Kirikou grattait encore ses boutons par milliers quand Claude lui avait collé un fusil sur la tempe. Il pensait l’éliminer pour ne pas que le petit dénonce les soldats blancs venus pour les sauver. Mais prenant conscience qu’il était enfermé avec un être encore plus vulnérable que la bonne femme, Claude fut soudain frappé d’une brusque et nouvelle érection puissante.

Il s’en souvient comme si c’était hier.

Aujourd’hui, être parent est la plus belle chose qui lui soit arrivée, songe Claude. Cela lui apporte tout l’amour dont il a besoin sans trop de privation. Dommage tout de même que l’autre cruche vive sous son toit, sinon le paradis serait sur ses terres.

Pour autant, il ne crache pas dans la soupe.

Claude est reconnaissant envers Hélène d’une certaine manière. Elle n’a pas inventé la poudre à canon, certes, mais elle vit dans la peur en le cachant aux autres comme il faut. Elle est docile, sait se rendre sacrément utile quand elle veut, puis surtout, elle s’écrase quand il faut.

— Chérie, tu m’as l’air pensive, constate-t-il d’une voix douce. Tout va bien ?

Hélène sent un froid glacial se refermer sur elle, Entendre le timbre de sa voix devient de plus en plus compliqué. Elle ne l’aurait jamais cru et ne sait pas combien de temps elle tiendra comme ça. Avec Claude, ils se sont dit oui les yeux fermés, mais il n'est plus l'homme qu'elle a rencontré depuis son retour en France.

L'Afrique l’a rendu méconnaissable.

Insomnies, pannes sèches, colères et violences, auparavant tout cela n’existait pas mais Hélène le supporte depuis une décennie. Et autant de souffrances en silence.

Son Claude, elle l’a tant aimé. Elle a tout fait pour tenter de le comprendre. D’après les livres, les héros de guerre reviennent tous transformés, traumatisés par les combats et la mort qui rôde pour agrandir ses rangs. Hélène le sait maintenant et refuse de l’abandonner. Claude est le premier à souffrir. Il trouve même le courage de lui avouer de temps à autre.

C’est cette satanée boucherie qui lui a volé son Claude, celui avec qui, même adultes, il leur arrivait parfois de jouer à la marelle. C’est le martèlement continu de souvenirs épouvantables qui empêche son époux de l'aimer comme avant.

Leur vie n’a plus rien de tranquille, alors ils ont sorti les canots du fleuve. Dorénavant le vent tourne chaque jour : tantôt Claude broie du noir ou ses côtes, tantôt il est blanc comme neige et attentionné comme à l’instant présent.

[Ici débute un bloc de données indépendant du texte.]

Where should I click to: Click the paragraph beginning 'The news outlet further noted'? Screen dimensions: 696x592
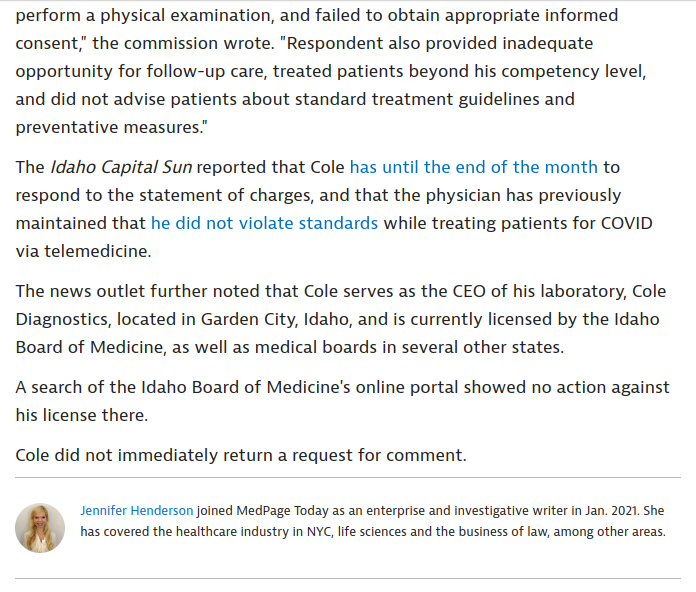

Malgré ce pesant lunatisme, Hélène profite comme elle peu des bonnes humeurs passagères et s'efforce de se montrer affectueuse. Car faute d’être un mari parfait, Claude est un père irréprochable.

— Oui, tout va bien mon chéri, ne t’inquiète pas. Je suis juste un peu fatiguée comme les petits bouts, le rassure-t-elle, après lui avoir passé une main dans les cheveux.




[1] Opération militaire française entre février 1978 et mai 1980, durant la guerre civile tchadienne de 1965-1980. La France soutenait alors l'armée régulière contre les rebelles qui progressaient sur plusieurs axes en direction de la capitale.